QUOTED TEXT:
▬▬▬▬▬▬▬▬▬▬

FOIs and data journalism

bit.ly/2HR391k

You can also find the GitHub repository for this presentation at:

github.com/tomcardoso/foi-data-journalism

About me

Tom Cardoso, crime and justice reporter and data journalist at The Globe and Mail

@tom_cardoso

Why give this talk?

  1. I’ve specialized in using FOIs to extract large databases from police, municipal, provincial and federal governments.
  2. So far, I’ve won more battles for access than I’ve lost.
  3. This is a vastly underused technique in Canada.

What we’ll cover today

  1. FOI basics
  2. Why use data FOIs?
  3. So you’re filing a data FOI
  4. You’ve obtained a huge dataset. Now what?
  5. Tools to help you stay on top of your data FOIs
  6. Example stories
  7. Lightning round tips

1-minute FOI recap

All documents (including but not limited to research, presentations, documents, briefing notes, memos, summaries, communications, reports, etc.) relating to amnesty, pardons, clemency, expungement of records, etc. following the national legalization of cannabis for people who were previously charged or convicted of a cannabis-related crime. From Jan. 1, 2015 to present (September 19, 2018). Please provide records as they become available and call me immediately for any clarifications. Exclude media monitoring and cabinet confidences.

WHERE WHAT WHEN HOW

All documents (including but not limited to research, presentations, documents, briefing notes, memos, summaries, communications, reports, etc.) relating to amnesty, pardons, clemency, expungement of records, etc. following the national legalization of cannabis for people who were previously charged or convicted of a cannabis-related crime. From Jan. 1, 2015 to present (September 19, 2018). Please provide records as they become available and call me immediately for any clarifications. Exclude media monitoring and cabinet confidences.

Why use data FOIs?

Several reasons…

  • In Canada, we don’t file these very much. Journalists in the U.S. learned long ago that these FOIs work.
  • Data is pliable. Why trust a government’s aggregated/summarized data when you can get the raw stuff?
  • Often, these databases go completely unanalyzed by the agencies that maintain them.

The biggest reason, perhaps:

These requests are often easier than regular FOIs.

So you’re filing a data FOI

In some cases, it doesn’t hurt to go through the front door and just ask for the database without an FOI. You’d be surprised how often this works – particularly for municipal governments. Tell them you’d rather save everyone the time and effort of having to deal with an FOI.

Before filing, do your homework

  • Find out the name of the database (this is key!). It’s likely very boring and uninspired.
  • Who administers it? Is there any documentation, handbooks or manuals online?
  • Is the structure (column names) for this database listed anywhere? Protip: This is often referred to as the database “schema.”

What do forms used for this database look like?

Writing your request

The goal here is to get a spreadsheet (.xls, .xlsx, .csv) or database (.sql) file. So we need to be explicit:

Please provide a machine-readable, itemized (i.e. record-level) export in database or spreadsheet format (i.e. Microsoft Excel, Access, SQL or CSV file format, not .PDF) of the FATE firearms database, going back to when the database was created, along with a sample “FATE report” form which police forces use to request a trace.

▬▬▬▬▬▬▬▬▬▬

DATA FOR THE TASK:

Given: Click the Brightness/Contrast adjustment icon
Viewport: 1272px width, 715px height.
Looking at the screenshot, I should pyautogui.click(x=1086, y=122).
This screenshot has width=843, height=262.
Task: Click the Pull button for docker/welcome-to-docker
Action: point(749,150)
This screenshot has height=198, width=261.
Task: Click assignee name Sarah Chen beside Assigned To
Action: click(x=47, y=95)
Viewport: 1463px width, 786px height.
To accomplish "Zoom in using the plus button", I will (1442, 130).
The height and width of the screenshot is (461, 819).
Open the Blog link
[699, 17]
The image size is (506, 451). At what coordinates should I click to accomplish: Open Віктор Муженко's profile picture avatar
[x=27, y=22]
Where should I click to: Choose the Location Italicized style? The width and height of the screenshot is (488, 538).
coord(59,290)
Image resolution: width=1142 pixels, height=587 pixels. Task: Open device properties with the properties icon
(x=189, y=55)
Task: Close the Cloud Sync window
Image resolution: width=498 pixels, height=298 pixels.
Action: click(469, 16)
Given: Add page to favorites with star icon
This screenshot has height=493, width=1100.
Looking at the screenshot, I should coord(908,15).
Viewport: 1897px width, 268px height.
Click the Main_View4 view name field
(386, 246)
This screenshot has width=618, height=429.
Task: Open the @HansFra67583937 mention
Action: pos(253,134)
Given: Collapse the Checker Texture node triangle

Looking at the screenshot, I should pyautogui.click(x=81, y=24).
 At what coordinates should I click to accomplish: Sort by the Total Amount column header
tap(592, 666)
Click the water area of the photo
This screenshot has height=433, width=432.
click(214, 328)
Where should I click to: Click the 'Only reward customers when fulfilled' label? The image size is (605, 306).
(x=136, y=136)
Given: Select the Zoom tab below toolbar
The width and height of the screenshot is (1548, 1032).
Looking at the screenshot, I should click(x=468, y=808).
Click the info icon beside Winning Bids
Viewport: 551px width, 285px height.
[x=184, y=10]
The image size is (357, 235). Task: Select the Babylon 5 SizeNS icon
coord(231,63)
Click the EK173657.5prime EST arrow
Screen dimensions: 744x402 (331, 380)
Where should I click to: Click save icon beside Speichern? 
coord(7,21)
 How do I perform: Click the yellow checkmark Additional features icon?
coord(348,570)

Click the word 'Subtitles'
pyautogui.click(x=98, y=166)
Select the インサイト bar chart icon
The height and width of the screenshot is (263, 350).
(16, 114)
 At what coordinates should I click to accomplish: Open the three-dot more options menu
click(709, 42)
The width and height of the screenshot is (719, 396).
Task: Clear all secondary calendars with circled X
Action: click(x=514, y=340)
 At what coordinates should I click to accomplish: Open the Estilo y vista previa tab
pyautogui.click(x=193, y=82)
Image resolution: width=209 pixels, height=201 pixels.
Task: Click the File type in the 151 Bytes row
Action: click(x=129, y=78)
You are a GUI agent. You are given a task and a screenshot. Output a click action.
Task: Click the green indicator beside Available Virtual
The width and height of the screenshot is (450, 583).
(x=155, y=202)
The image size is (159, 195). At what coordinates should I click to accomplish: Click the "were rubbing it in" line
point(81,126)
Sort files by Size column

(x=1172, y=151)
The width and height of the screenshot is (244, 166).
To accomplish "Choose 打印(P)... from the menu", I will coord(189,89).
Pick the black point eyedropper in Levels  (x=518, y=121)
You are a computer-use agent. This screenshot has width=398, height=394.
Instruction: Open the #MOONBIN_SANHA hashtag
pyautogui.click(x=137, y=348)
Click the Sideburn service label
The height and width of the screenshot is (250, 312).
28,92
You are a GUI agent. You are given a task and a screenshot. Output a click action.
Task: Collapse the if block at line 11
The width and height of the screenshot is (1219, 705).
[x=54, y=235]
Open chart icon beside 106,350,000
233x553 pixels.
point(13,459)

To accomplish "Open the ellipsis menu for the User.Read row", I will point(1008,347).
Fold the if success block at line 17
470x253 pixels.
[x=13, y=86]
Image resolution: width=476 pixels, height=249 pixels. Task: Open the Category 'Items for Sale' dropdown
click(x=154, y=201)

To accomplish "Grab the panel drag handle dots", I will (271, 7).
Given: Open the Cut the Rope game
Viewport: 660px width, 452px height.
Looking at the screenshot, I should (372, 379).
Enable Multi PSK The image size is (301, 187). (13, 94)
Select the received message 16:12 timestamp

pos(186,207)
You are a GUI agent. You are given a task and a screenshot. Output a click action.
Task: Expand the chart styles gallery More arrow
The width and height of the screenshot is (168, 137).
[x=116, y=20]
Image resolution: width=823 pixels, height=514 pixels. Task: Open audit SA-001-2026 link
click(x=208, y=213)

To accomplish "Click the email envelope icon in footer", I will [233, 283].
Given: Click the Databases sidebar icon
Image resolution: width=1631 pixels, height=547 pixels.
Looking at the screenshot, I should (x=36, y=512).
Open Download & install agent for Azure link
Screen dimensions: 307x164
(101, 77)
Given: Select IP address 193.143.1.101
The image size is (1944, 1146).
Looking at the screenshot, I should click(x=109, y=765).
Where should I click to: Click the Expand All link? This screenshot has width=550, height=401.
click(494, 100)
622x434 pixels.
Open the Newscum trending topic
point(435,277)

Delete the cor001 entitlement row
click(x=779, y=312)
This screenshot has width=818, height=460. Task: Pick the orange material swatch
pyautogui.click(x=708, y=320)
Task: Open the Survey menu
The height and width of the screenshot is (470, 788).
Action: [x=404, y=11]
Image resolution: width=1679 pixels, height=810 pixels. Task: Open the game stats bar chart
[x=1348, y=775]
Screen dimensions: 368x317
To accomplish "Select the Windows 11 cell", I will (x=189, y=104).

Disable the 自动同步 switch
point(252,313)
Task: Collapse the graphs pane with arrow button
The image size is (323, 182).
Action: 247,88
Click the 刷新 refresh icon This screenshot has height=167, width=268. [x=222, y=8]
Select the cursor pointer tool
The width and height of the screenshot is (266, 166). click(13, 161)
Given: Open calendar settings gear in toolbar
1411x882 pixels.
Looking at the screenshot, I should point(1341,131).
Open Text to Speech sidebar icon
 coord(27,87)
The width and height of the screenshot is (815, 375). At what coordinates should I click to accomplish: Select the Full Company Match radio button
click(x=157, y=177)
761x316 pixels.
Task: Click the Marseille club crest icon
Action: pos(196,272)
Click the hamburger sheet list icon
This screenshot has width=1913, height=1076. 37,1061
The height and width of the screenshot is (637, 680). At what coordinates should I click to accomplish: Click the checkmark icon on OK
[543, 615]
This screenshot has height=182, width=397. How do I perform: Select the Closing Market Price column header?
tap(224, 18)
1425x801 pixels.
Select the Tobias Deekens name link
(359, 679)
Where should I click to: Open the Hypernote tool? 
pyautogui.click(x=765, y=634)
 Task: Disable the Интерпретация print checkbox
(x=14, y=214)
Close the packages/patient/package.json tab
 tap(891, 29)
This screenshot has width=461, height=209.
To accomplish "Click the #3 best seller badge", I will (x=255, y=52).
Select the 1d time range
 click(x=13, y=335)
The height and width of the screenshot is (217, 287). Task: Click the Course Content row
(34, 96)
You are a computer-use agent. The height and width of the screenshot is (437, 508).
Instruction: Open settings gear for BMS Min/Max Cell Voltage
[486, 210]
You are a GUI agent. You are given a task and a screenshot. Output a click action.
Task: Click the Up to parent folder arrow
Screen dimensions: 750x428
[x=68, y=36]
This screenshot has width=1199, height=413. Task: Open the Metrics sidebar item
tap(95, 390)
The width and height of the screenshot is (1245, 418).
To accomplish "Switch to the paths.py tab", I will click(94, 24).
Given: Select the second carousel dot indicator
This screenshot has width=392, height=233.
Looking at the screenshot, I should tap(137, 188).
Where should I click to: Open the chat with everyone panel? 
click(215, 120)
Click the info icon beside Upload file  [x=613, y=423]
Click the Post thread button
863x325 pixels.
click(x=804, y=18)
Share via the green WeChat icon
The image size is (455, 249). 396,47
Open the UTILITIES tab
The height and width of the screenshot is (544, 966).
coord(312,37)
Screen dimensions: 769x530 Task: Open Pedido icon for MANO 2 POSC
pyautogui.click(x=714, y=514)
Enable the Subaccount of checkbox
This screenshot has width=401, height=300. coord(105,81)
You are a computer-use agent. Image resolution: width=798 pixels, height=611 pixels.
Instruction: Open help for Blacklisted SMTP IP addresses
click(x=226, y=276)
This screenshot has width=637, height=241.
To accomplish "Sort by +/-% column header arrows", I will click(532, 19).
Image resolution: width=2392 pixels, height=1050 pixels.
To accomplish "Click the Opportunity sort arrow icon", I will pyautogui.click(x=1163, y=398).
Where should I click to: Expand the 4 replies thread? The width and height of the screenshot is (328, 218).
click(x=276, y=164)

▬▬▬▬▬▬▬▬▬▬

LIST OF TASKS:
a) In the talk on FOIs and data journalism, what is the structure (column names) of a database often called?
b) Reproduce the records verbatim, everything from their start down to and including the line that contains "Task: Click assignee".

EXPECTED RESULTS:
a) The database "schema."

b)
Given: Click the Brightness/Contrast adjustment icon
Viewport: 1272px width, 715px height.
Looking at the screenshot, I should pyautogui.click(x=1086, y=122).
This screenshot has width=843, height=262.
Task: Click the Pull button for docker/welcome-to-docker
Action: point(749,150)
This screenshot has height=198, width=261.
Task: Click assignee name Sarah Chen beside Assigned To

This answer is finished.